When is penetration testing required?

You have developed an application (in-house or outsourced), purchased an application (commercial off the shelf product), or purchased a software as a service (SaaS) and have concerns or compliance requirements regarding the security of the application or data stored. These concerns can be broadly categorised, in that an adversary or malicious user could:

• exploit the application to gain access to the hosting infrastructure;
• exploit the application to manipulate the business logic and perform malicious actions;
• exploit the application to exfiltrate sensitive data;
• exploit the application to compromise user accounts; or
• disrupt the availability of the application or services provided.

These concerns carry a risk to the business such as the compromise of the internal network, a direct financial loss or indirect financial loss through the loss of customers, the loss of intellectual property, reputational damage, or legal and compliance repercussions.

Will penetration testing damage a system?

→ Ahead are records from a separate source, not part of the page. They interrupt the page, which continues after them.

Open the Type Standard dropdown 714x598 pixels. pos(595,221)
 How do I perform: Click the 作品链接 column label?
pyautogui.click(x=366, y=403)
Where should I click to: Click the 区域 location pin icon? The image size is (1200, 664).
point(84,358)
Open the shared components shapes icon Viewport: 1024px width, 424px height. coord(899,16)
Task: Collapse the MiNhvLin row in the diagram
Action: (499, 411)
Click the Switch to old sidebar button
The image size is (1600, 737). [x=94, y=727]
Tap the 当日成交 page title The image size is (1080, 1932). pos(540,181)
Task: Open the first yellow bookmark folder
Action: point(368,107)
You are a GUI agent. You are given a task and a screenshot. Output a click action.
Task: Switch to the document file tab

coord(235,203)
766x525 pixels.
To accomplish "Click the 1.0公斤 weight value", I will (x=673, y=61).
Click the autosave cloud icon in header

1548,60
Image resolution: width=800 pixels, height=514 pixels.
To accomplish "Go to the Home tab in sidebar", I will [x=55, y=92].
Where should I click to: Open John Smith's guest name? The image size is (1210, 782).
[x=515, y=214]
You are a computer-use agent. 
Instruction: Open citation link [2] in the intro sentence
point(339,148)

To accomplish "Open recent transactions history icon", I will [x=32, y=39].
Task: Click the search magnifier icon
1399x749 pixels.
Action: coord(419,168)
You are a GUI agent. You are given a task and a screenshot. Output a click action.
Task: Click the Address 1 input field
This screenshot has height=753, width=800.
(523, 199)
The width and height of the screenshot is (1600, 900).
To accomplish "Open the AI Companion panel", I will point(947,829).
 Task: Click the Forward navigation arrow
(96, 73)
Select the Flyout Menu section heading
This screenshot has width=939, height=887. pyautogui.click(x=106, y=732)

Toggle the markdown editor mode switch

The penetration testing should be in a development, user acceptance, or testing environment. Penetration tests will involve sending the application large amounts of unexpected data which will result in unexpected behaviour. In our experience this is often a little overstated, and an experienced penetration testers will rarely cause issues that impact other users of the application. If you’re confident about the security of the application and have backups, then testing in production is also suitable.

How often should penetration testing be conducted?

This can depend on GRC requirements, but speaking from a technically standpoint, penetration tests should be conducted whenever substantial new functionality is added to the application. If there is a high security requirement for the application, then more regular penetration testing such as every year should be performed as attacks techniques, tools, payloads, and methodologies are continuously evolving.